They are 31% of the S&P 500 with nearly $20 trillion in market capitalization.

Pause and let that sink in.

That is staggering. Their dominance is a testament to the extraordinary value creation (or is it value capture?) as we leave the globalized-value-chain era and enter the era of the attention info-bio tech economy. Scale, platform-construction, network-effect, and technological-moat effects have propelled a bare handful of firms to heights that would have seemed fantastical just a decade ago and are fantastical now. hat a mere seven firms now account for nearly a third of its value is both a marvel of innovation (but what kind of innovation?) and a striking concentration risk.

Over the past five years, they have delivered an astonishing average real annual return of 26%, in stark contrast to the more modest 7% average real annual return posted by the remaining 493 companies in the S&P 500. This yawning performance gap is the central fact of contemporary equity markets, driven as it has been by technological advance, technological disruption, market power, and—especially in the case of Nvidia—a near-monopoly on the infrastructure of the AI revolution. Meanwhile, the broader index has trudged along at a pace more consistent with historical norms. The 26% real annual return for the Magnificent 7 is not simply the result of clever management or product innovation—it is the mathematical outcome of a system in which the spoils of growth accrue disproportionately to those who control the key levers of technology and data.
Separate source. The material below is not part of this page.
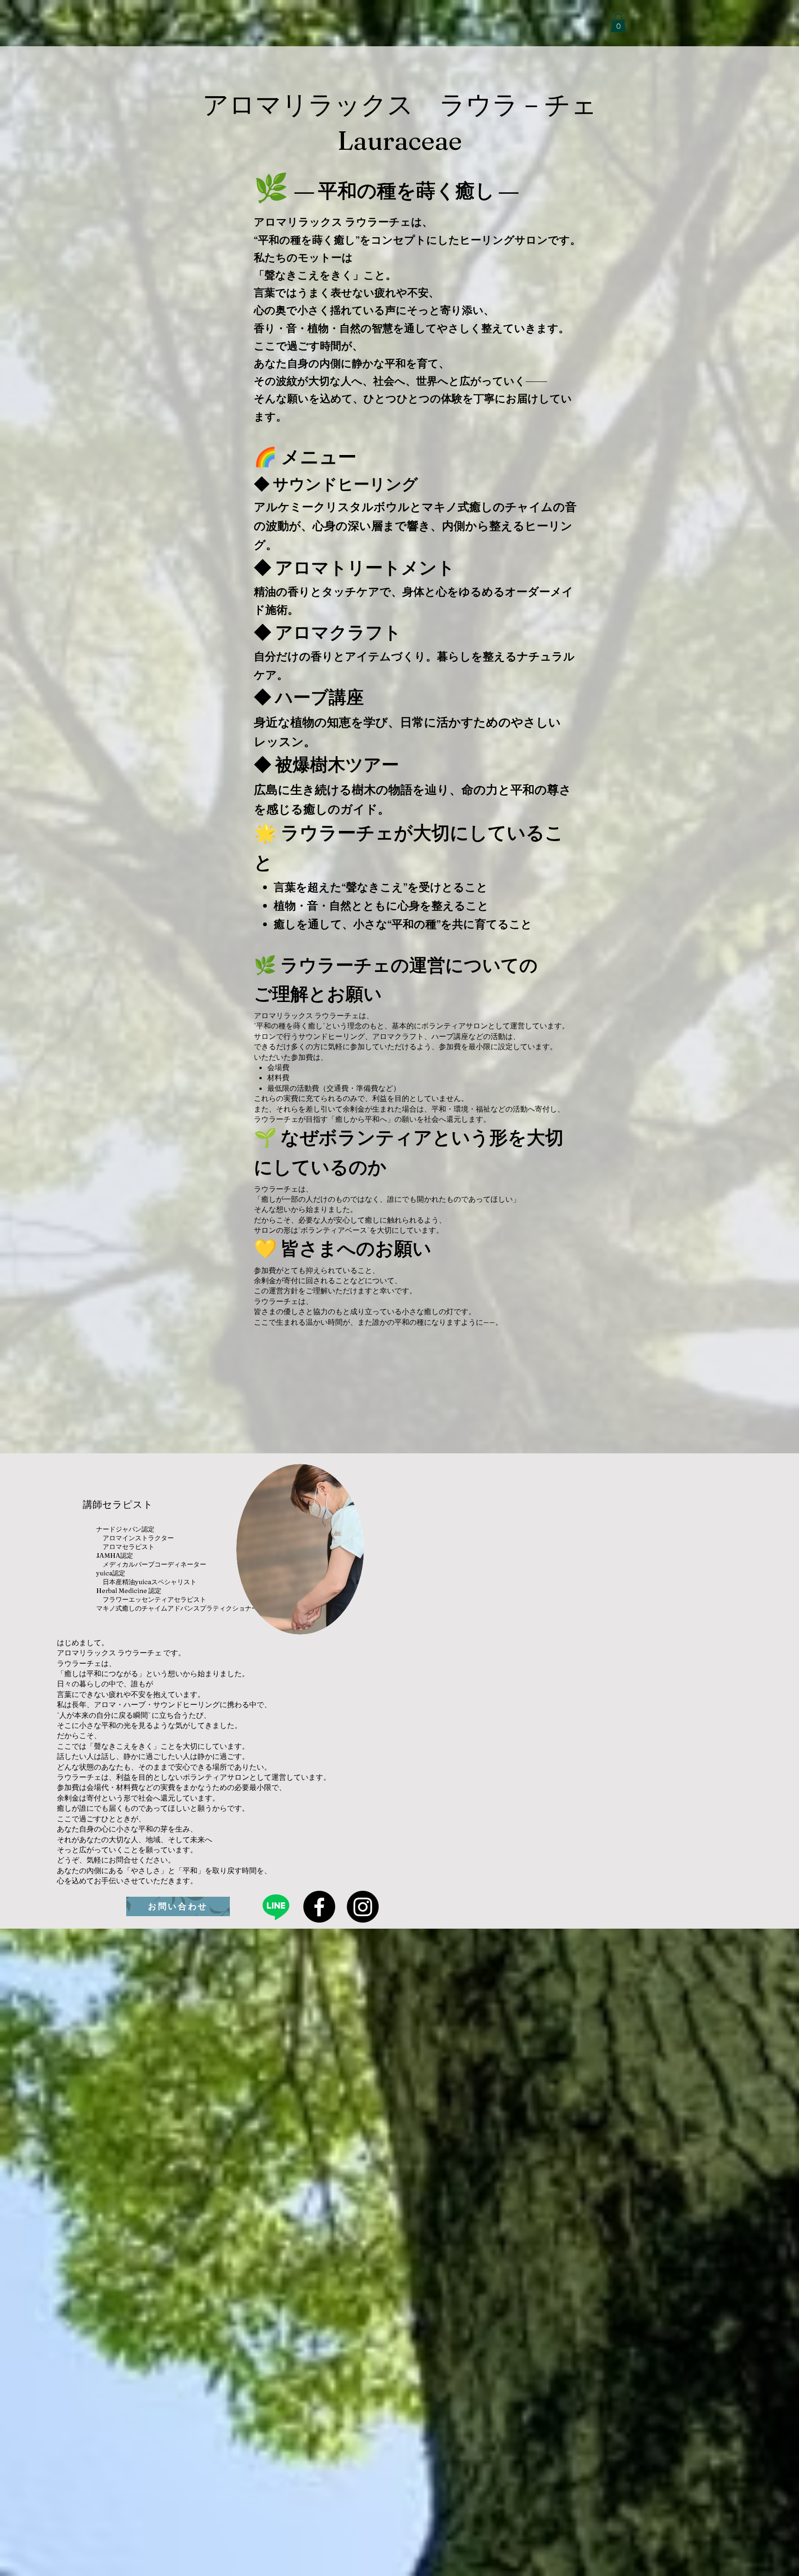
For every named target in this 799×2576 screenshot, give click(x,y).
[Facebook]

The sources of value for today’s tech titans—especially the Magnificent 7—can be classified into four interwoven categories:

  • (i) genuine productivity gains, as these firms deploy cutting-edge technology to automate, optimize, and scale operations;

  • (ii) rent collection from their platform ecosystems, whereby network effects and user lock-in allow them to extract ongoing economic value from expanding value created by platform participants;

  • (iii) rent collection by “tightening the screws,” or leveraging their dominant market positions to squeeze suppliers, partners, or customers locked into their platforms—often through pricing power, restrictive contracts, or data control;

  • and (iv) the “gonzo meme stock” phenomenon, in which valuations are propelled less by underlying fundamentals and more by narrative, speculation, and the collective enthusiasm (or mania) of retail investors.
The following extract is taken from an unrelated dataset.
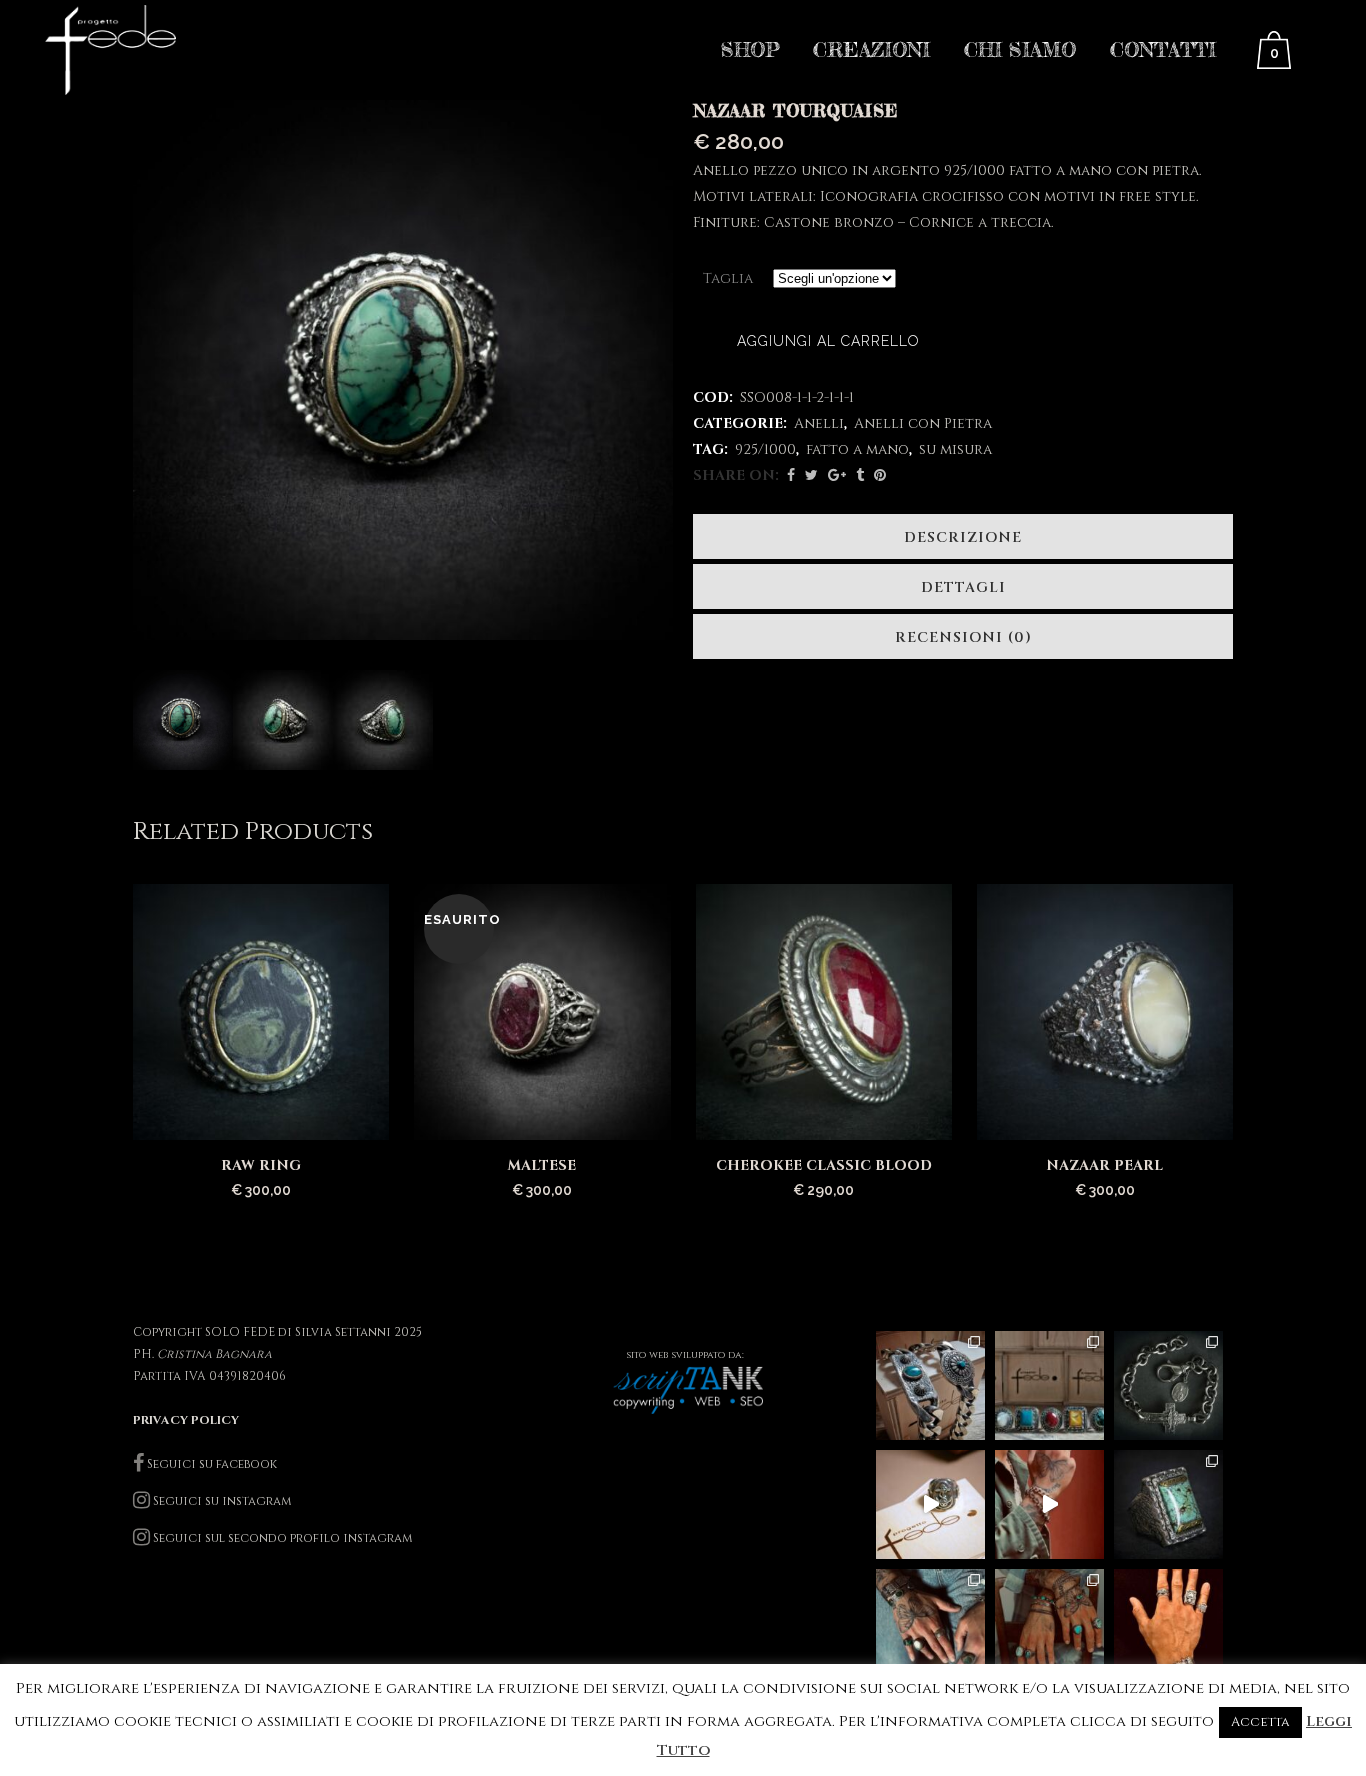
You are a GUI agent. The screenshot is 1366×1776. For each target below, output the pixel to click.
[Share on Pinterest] (880, 475)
All four of these elements are present, in varying proportions, across the Magnificent 7, shaping both their current profitability and their future prospects.

To begin, the first source—genuine productivity gains—remains foundational, particularly for firms like Nvidia and Microsoft, whose technological breakthroughs in AI chips and cloud infrastructure have enabled entire new industries and made existing processes vastly more efficient. These productivity gains are quantum leaps in computational power, data processing, and software capabilities, which in turn drive broader economic growth.

However, even as these firms innovate, they also benefit from the second source: platform-based rent collection. Apple’s App Store, for example, extracts a significant share of revenue from every transaction on its platform, while Amazon’s marketplace fees and Google’s advertising auction model similarly skim value from vast digital ecosystems. This rent-collecting dynamic is amplified by network effects: the more users and developers an ecosystem attracts, the harder it becomes for rivals to compete, and the more entrenched the incumbent’s position.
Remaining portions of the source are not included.